Pasada las cuatro de la tarde, uno de mis hijos llega de vuelta del colegio y mi dinámica cambia. Es hora de otro snack, pero esta vez él prefiere un tazón de avena con manzanas. Luego las tareas y recién entonces, por qué no, un ratito de video juegos.
Una vez que los tengo organizados, haciendo sus cosas, vuelvo al trabajo de oficina pero esta vez la hora de la cena está cerca y tengo que ir pensando en cambiar de actividad para dedicarme a la cocina. 
Cerca de las 6:00 pm., si no hay nada urgente, cierro la computadora y me voy a la cocina. Esta es una hora de socialización con mi marido donde intercambiamos ideas y hablamos de todo un poco, familia y demás, mientras cocinamos. ¡Me encanta el 'team work'!
La cena la tenemos alrededor de las 7:00 pm. donde escucho las últimas historias del colegio, qué nuevos juegos de computadoras se están anunciando, las actividades con amigos y comentario que ha hecho algún profesor.

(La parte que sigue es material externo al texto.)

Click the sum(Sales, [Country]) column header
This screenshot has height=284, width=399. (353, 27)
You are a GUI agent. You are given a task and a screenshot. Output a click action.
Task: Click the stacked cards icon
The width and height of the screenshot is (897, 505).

De vuelta del supermercado a las 9:00 pm., mando a los niños a acostarse y leer un rato mientras pongo los alimentos en la alacena y el refrigerador. ¡Por suerte no olvidé de comprar las infaltables barritas de cereal Chewy! Me aseguro que los chicos tengan todo listo para el día siguiente. Les doy un beso de buenas noches y un abrazo.
Un día en la vida de una madre es una aventura épica. Pero con unos pocos tips de organización y alimentación se puede encarar el día con más alegría y tranquilidad. Y tú... ¿Cómo te llenas de energía para pasar tu día?